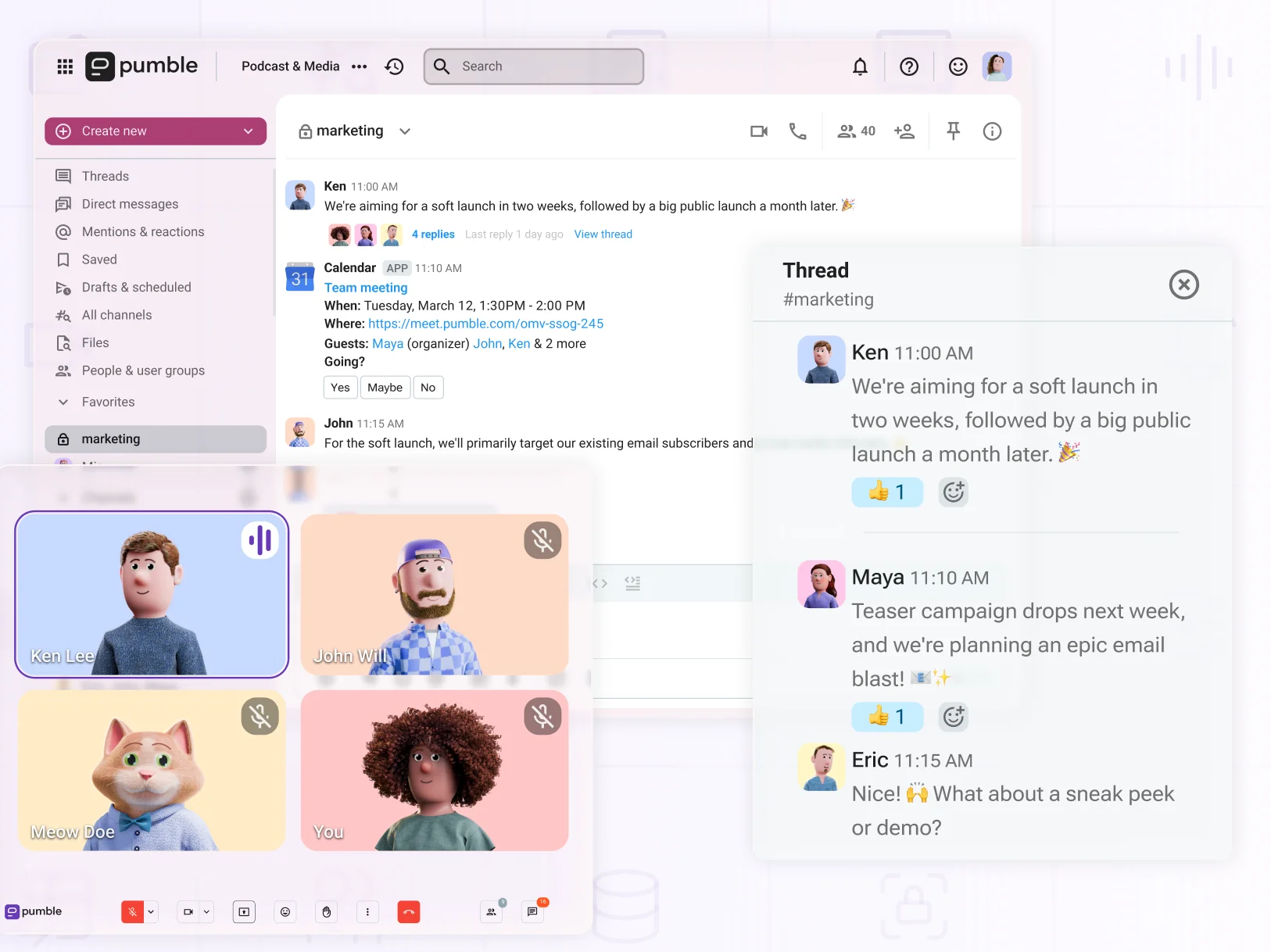Collapse the Favorites section
The height and width of the screenshot is (952, 1271).
click(x=63, y=402)
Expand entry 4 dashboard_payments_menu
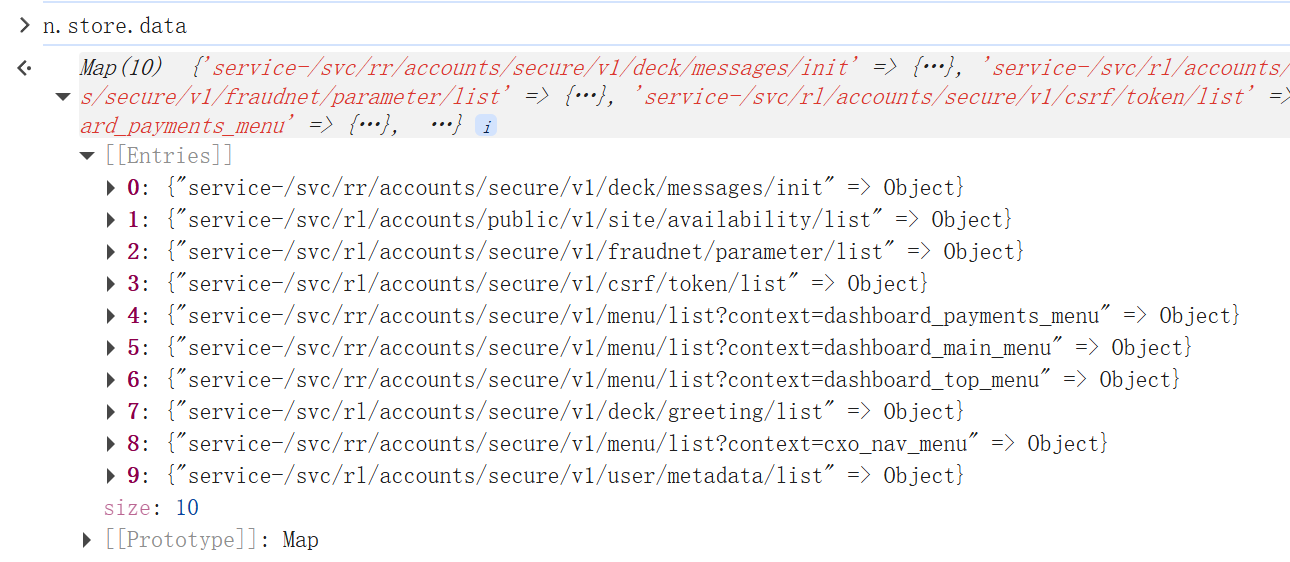The width and height of the screenshot is (1290, 562). (x=111, y=316)
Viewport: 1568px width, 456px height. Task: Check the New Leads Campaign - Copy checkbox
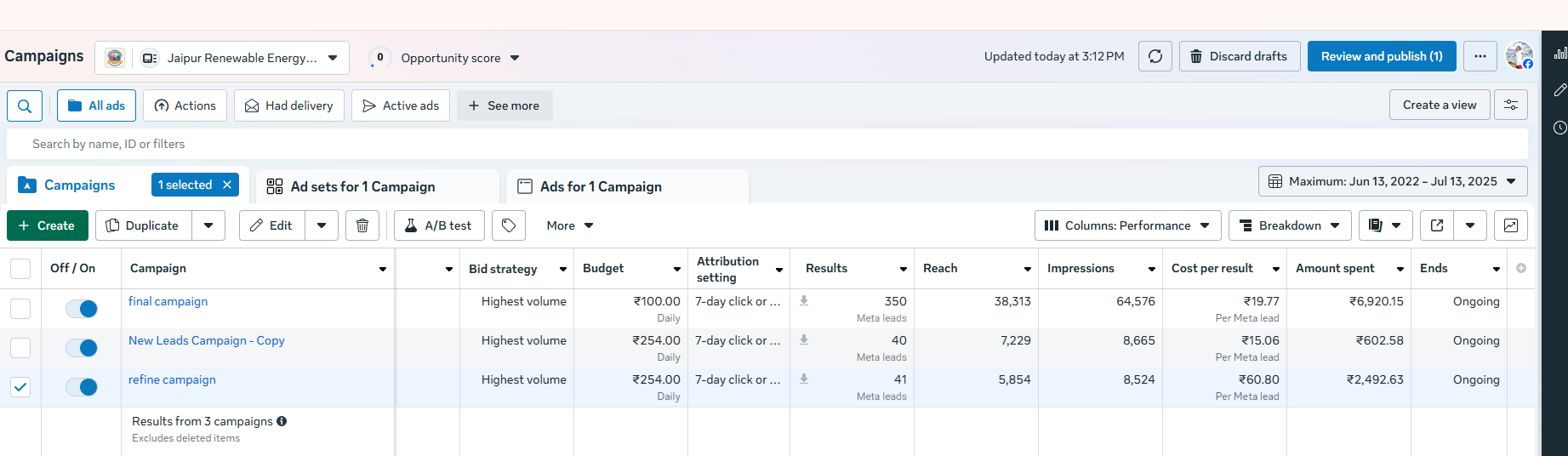click(x=20, y=348)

*-*-*

# What the task asks:
Word for word, please, restate the lines of the listing from the one holding "Viewport: 1568px width, 456px" down to the last line, leaving out any pictures.

# Final answer:
Viewport: 1568px width, 456px height. Task: Check the New Leads Campaign - Copy checkbox
click(x=20, y=348)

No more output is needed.